3 people found this review helpful
1 person found this review funny
Recommended
0.0 hrs last two weeks / 19.4 hrs on record (3.0 hrs at review time)
Posted: May 21, 2015 @ 12:59am
Updated: May 21, 2015 @ 1:02am

2009 yılında Amerika Birleşik Devletlerinde gerçekleşen E3 video oyun fuarında görücüye çıkan Trine, üç karakteri yönetebildiğimiz masal tadında platform tabanlı bir fantezi aksiyon oyunu.

Oyunun ana konusu ise şöyle: Pontius, Zoya ve Amadeus adındaki üç kahramanımızın ruhları sırasıyla alıştırma bölümünde Trine adlı objeye hapsoluyor. Tek tek kontrol edebildiğimiz bu üç karakter olan biteni kısa sürede anladıktan sonra ruhları birleştiğinden dolayı ait oldukları krallığa geri dönmenin işbirliği yapmaktan geçtiğini fark ediyorlar.

https://www.youtube.com/watch?v=GWDk8ybY5sk

Karakterlerden Zoya çevik bir hırsız ve ipiyle yüksek yerlerden sallanırken aynı zamanda elindeki okla düşmanlarını alt edebiliyor. Pontius adlı karakter ise yaşı ilerlemiş göbekli bir abimiz. Elindeki kılıç ve kalkanla ortalığı darmadağın etme yeteneğine sahip. Amadeus ise büyü yetenekleriyle kadınların ilgisini çekmeye çalışan çapkın bir büyücü. Bu yeteneğini canavarlar üzerinde kullanması ve kare veya dikdörtgen şeklinde objeler oluşturması ile Trine’nin dünyasında yerini almış.

Bölümleri geçtikçe topladığımız iksirler sayesinde karakterlerin yeteneklerini geliştirebilme imkanımız var. Örneğin Zoya’nın yetenekleri geliştikçe alevli ok atma, oku hızlı atma ve ikili ok atma gibi yetenekleri ortaya çıkıyor. Ama benim favorim Pontius’un çekiç kullanma kabiliyeti kazanması.

Görüldüğü gibi üç karakterin de birbirinden farklı özellikleri var ve bazen bir bölümü geçmek için üçünün de yeteneklerini kullanmanız gerekiyor. Zoya yakın mesafe dövüşünde ne kadar savunmasız olsa da hızı ve çevikliği sayesinde bu çıkmazdan kurtulabiliyor. Amadeus’un oluşturduğu kareler ve dikdörtgenler üzerine düştüğünde yarı canını alsa da objeleri hareket ettirme yeteneği sayesinde düşmana sürpriz ataklar yapabiliyor. Pontius ise vurdumduymazlığı ile gördüğüm kadarıyla canavarların darbelerini de görmezden gelebiliyor. Pontius için sağa sola ölümüne dalmasıyla diğer iki karakterin yardımına yetişen bir cankurtaran diyebiliriz.

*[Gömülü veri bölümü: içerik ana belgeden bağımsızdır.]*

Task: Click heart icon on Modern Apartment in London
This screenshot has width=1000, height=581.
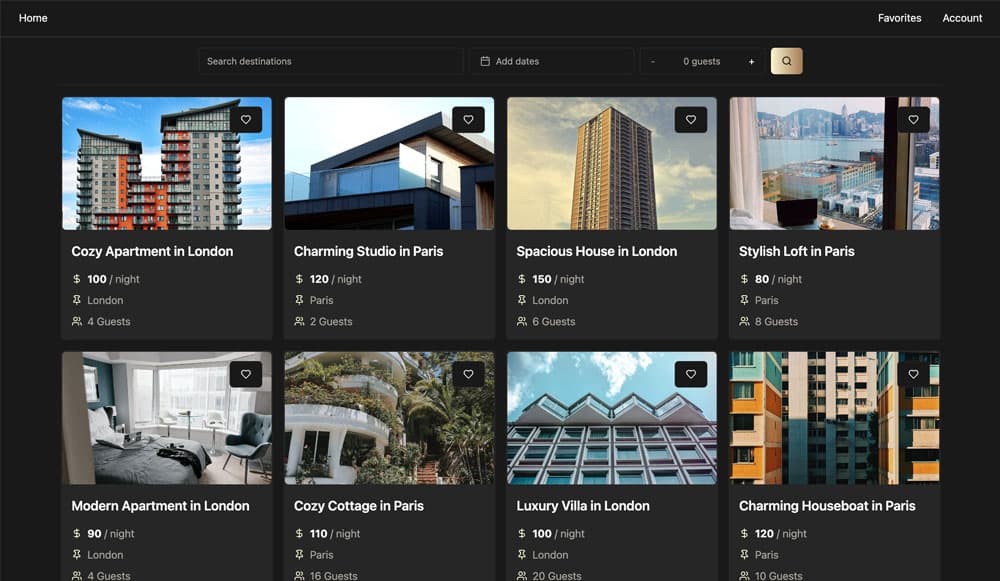Action: (x=246, y=375)
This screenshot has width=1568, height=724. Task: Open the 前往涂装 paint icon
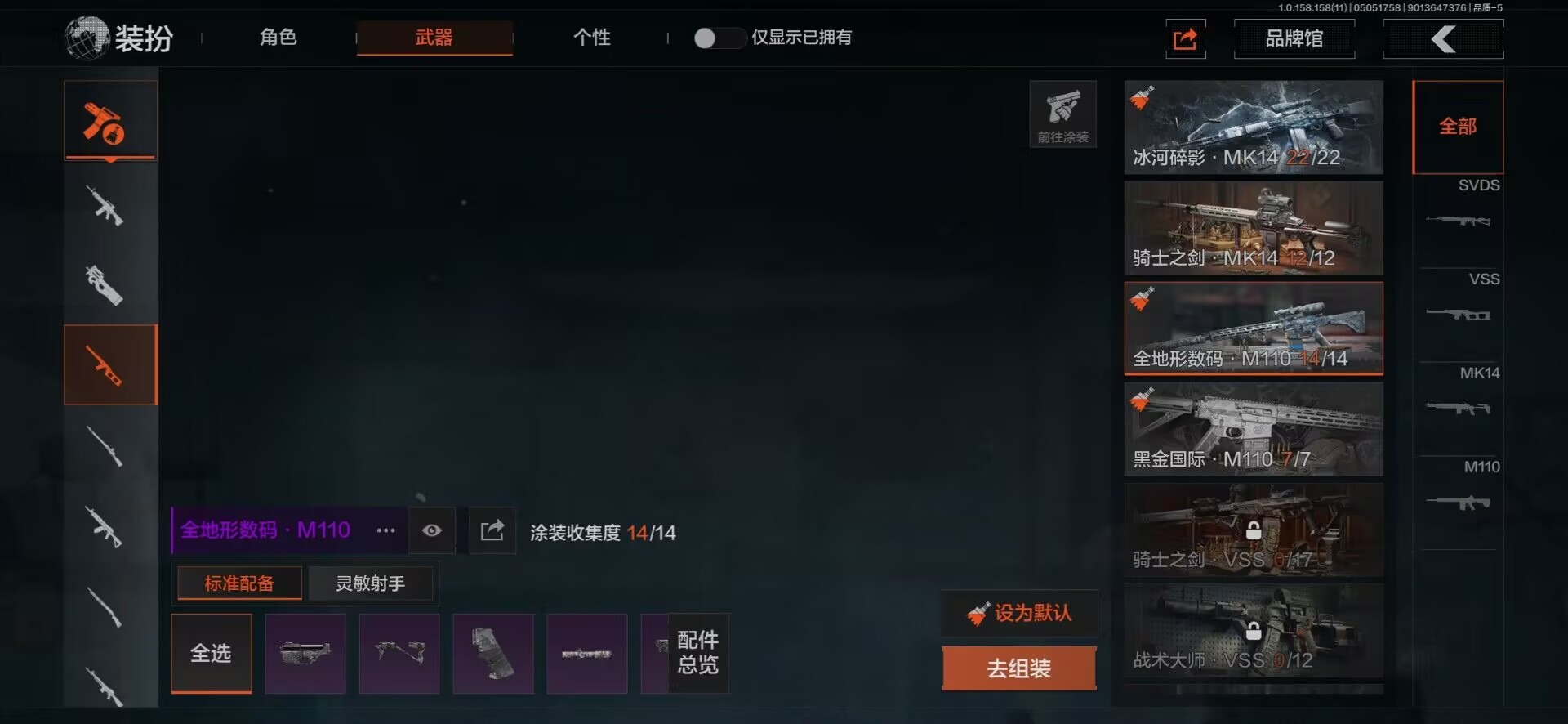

Trine’nin sıradan iki boyutlu platform oyunlarına göre oyuncuyu etkisi altına alan muazzam bir atmosferi var. Oyunda bazı bölümlerde yer alan bulmacalar da ne çok az ne çok fazla. Yani oyundaki hikaye ve bulmaca dengesi çok iyi sağlanmış. Üstelik ana menüden ayarlanan bir ayar sayesinde bazı bölümlerde takıldığımızda anlatıcı bize bölümü nasıl geçeceğimize dair ipuçları verebiliyor.

Trine, grafiklerindeki çekicilik ve ses efektlerinin cazibesiyle bize vazgeçilmez bir oyun deneyimi sunuyor. Hikayenin geçtiği mekanlar, özellikle zindanlar, köyler ve su altı mekanları göz kamaştırıcı güzellikte. Oyunu oynarken ekran görüntüsünü aldığım bazı yerlere şu bağlantıdan ulaşabilirsiniz.

Oyunun her bölümü arasında karşımıza çıkan haritada maceracılarımızın geçtiği ve geçeceği yolları gözlemlerken anlatıcımız da masal tadında bize hikayeyi anlatıyor. Trine oynarken aslında bir masalın içindeki üç karakter oluyoruz diyebilirim. Oyunun her bölümü sonunda karşımıza çıkan bölüm sonu canavarları da oyunun tadına tat katıyor.

Tek başına oynarken aynı zevki verir mi bilmem ama ben oyunu kardeşimle birlikte doyasıya eğlenerek yaklaşık 6,5 saatte bitirdim. Oyunu farklı kontrol cihazlarıyla aynı bilgisayardan, ağ bağlantısından ya da çevrimiçi de oynayabilmeniz mümkün.

Ve şunu da eklemeden edemeyeceğim. Eğer büyük bir televizyonunuz varsa oyunu mutlaka bilgisayarınızı televizyona bağlayıp da oynayın.